Sometimes I’m sad but nothing is objectively wrong. Sometimes I’m sad from wearing the world’s sadness for a while, and I try to figure out what to do with it. On days like these, these somewhat acutely painful days,  I eat my favorite snacks until I’m just a tad too full and walk down the road over and over again, looping a particular song, and think and think of nothing in particular and of everything in my mind.  


Lately, I’ve been carrying an unresolved love, a kind of homesickness I can’t name, a foreign discomfort in my own body and an unease of where my place is in this wide world. The walks help to muffle the noise from these unknowns because they open the space for me to exist as I am, breathing as I do, and make me feel like that’s enough. I completely and utterly disregard the life problems that have been haunting me in the background - replying to texts, the reputation at work, the pressures to maintain the me that others know me as. The problems feel diluted and watery and the thoughts on these walks turn slippery, gliding in and out of my head than the concrete blocks that weigh on my mind usually day to day. I walk until I feel lighter, and more peaceful, aligned with the rhythm of the night more. 


If I’m lucky, sometimes in my walk I’ll stumble into the smallest reminder that there’s a point to all of this. Tonight,  it was a soft apartment lamp, tucked away in the bushes near the road. Its glare, a yellow beam that magnified and magnified as I walked closer and closer, shone brighter and brighter and took up all of my field of vision - and disappeared when I walked past it. For a second, just for a moment, I was in its spotlight; I felt a slight warmth; I was given some light. 

Naomi Shihab Nye has a poem called “Famous”, where the river is famous to the fish. The loud voice is famous to silence. it’s a perspective where meaning isn’t inherent, but  born in relationship to others. On days where I’ve withdrawn from the world and no one can touch me - where my friends are far away, my past loves are far away, my family is far away - maybe all I need to ground me is a true moment of brief intimacy, and a feeling that I matter. A moment that only existed because I was there to meet it. 

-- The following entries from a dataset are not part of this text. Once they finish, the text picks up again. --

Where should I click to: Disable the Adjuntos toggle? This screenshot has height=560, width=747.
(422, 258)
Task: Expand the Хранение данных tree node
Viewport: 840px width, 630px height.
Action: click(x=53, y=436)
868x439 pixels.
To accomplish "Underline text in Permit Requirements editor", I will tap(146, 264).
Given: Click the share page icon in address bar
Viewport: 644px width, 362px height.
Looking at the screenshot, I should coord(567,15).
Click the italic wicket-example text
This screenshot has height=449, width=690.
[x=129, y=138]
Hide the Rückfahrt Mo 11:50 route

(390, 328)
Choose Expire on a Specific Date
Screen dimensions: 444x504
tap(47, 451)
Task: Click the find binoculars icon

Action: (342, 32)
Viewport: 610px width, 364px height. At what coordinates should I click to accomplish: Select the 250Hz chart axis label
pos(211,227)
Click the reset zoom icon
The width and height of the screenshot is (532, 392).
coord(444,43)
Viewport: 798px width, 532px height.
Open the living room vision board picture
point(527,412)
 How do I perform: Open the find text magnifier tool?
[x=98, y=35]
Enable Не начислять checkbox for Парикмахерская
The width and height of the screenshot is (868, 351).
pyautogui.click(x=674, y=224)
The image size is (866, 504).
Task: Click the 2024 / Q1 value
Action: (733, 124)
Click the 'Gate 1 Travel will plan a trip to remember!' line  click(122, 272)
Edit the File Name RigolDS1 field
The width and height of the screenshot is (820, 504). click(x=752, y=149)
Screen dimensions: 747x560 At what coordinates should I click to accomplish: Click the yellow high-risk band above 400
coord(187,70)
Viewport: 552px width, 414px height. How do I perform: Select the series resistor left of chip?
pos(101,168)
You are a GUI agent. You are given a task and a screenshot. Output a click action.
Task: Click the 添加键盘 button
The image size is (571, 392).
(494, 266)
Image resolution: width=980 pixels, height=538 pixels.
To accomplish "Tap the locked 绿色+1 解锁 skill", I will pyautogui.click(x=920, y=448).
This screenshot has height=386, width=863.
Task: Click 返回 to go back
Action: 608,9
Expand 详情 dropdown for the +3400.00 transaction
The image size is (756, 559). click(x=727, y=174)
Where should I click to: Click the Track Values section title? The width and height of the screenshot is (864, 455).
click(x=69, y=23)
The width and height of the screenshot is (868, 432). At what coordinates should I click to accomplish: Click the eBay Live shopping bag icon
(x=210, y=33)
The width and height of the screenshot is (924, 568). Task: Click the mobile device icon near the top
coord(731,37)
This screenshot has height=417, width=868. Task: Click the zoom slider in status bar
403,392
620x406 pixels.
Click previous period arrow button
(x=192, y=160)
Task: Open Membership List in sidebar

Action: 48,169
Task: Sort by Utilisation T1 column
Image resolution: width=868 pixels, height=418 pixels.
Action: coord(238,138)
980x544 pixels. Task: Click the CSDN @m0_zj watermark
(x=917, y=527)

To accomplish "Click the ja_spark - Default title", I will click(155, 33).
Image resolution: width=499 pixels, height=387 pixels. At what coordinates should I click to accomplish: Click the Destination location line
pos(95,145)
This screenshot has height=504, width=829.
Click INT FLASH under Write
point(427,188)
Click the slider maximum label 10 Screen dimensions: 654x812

People will read this and cringe at the cheese and the cliche, but these emotional intensities - there’s no words that can even grab at its surface,  these tumultuous feelings that accompany this existential vertigo. But there are things in your life that carry a weight and a richness. You have to lean into those things to feel like you can get through a day. For me, it’s these words, with their density and texture. On days where I feel empty as a person, I assert that there is some kind of meaning in the words I’m writing down. And if these words only manage to tumble out on walks, where I participate in a moment that makes me witness to my own living, I’ll walk every day to feel this tethering. 


TLDR: do what it takes to get yourself through a particularly hard day. Know yourself and the things that have weight for you, and do them on the days where you don’t have energy for much else. It’s been the Summit walks for me, with the space to exist alone, intimate moments with the rest of the world and some words.